Define “columnist” and give two examples

vgr circleWhat is a “column” in a mainstream newspaper?

People ask me that question all of the time, usually in the midst of a conversation — face to face or online — that goes something like this.

“Will you please take a look at this story? It is so biased. It is so one-sided. How does a reporter get away with writing something like that?”

So I look the story up and it turns out that it is not a news story at all — it’s a column. I try to explain this and the other person often replies, “What’s the difference between a ‘column’ and a ‘news story’? So ‘reporters’ have to be balanced and fair and a columnist doesn’t have to play by those rules?”

I hear this all the time because I have, for 17-plus years, been a columnist for the Scripps Howard News Service. However, when I first started writing my On Religion column, I was also a reporter at the Denver Rocky Mountain News. That was really hard to explain. I was a reporter when my stories had a byline, but I was a columnist when my columns had a column logo. It was confusing to readers and, frankly, I could understand their confusion.

Here’s why I bring this up. The other day, I took Father Steve Gushee — an Episcopal priest who is a news columnist for The Palm Beach Post and the Cox News Service — to task because of his practice of writing columns that are totally based on his own opinions and hardly ever contain information from other sources. If he quotes someone, you can rest assured that — 99.9 percent of the time — this person is going to be in complete agreement with Father Gushee.

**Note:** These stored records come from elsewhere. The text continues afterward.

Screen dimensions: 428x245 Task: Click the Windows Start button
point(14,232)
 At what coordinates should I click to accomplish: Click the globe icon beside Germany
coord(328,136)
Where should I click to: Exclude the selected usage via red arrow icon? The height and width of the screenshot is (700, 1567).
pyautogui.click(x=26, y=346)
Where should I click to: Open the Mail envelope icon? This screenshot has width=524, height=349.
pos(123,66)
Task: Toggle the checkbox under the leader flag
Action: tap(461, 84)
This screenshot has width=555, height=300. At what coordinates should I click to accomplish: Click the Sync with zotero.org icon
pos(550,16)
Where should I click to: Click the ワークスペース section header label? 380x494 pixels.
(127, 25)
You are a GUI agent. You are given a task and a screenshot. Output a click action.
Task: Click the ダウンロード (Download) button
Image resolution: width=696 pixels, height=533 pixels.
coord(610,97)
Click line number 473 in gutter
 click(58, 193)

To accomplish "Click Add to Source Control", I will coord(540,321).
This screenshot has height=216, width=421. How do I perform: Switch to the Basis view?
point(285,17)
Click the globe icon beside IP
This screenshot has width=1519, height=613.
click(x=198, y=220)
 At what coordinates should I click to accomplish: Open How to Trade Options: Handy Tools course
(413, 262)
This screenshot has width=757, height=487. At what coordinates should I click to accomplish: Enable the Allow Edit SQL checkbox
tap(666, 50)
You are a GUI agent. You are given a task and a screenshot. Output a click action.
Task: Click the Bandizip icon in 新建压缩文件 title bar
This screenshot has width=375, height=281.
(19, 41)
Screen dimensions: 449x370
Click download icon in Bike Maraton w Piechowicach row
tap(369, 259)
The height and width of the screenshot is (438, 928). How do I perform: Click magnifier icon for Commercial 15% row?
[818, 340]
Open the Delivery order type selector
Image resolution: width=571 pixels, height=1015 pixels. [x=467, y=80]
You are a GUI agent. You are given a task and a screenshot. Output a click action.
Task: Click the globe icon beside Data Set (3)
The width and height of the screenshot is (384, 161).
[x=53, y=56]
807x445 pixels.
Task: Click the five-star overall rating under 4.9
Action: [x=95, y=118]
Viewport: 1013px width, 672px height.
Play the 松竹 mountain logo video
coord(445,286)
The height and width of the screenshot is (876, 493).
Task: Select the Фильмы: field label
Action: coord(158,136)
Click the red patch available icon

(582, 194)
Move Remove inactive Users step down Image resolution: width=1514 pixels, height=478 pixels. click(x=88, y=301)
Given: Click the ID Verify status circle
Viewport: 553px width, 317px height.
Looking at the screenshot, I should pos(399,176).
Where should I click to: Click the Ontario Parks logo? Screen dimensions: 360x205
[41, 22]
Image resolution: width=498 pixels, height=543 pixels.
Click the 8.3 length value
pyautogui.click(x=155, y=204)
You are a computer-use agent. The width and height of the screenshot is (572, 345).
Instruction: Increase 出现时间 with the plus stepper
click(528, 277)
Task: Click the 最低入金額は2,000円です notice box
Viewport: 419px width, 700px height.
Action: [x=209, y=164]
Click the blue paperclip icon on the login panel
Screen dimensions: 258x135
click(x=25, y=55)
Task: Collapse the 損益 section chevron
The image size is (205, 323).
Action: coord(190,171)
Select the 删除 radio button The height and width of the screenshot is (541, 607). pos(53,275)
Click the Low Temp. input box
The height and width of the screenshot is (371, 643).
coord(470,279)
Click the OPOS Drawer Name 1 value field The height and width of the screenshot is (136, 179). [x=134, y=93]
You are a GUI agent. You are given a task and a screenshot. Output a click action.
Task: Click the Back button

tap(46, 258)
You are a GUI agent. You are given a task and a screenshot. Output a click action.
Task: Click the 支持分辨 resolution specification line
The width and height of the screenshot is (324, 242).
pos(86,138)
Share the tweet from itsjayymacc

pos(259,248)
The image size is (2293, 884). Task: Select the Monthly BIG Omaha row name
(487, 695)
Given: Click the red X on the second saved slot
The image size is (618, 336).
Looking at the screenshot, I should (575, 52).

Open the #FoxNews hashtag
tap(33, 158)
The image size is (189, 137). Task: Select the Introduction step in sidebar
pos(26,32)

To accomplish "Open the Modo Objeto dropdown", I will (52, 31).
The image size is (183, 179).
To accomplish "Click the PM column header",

A GetReligion reader dropped me an email to ask why I thought a “columnist” needed to write anything other than personal opinion. Isn’t that what columnists do?

That’s a great question. Truth is, there are all kinds of columnists and most of them operate under rules that they negotiate with their editors.

For example, most columnists write in the first-person voice. However, I hardly ever do that and, long ago, a Scripps Howard editor and I made the decision that it would be better if I focused on a kind of “news analysis” style of writing — rarely drifting into the “I think” mode. That was fine with me. I think that other people are far more interesting than me and I try to write columns that are like conversations between my insights and those of the person (or persons) I am quoting. I almost always end with a quotation from the other person, because that is the interesting, authoritative voice that I want my readers to remember on this topic.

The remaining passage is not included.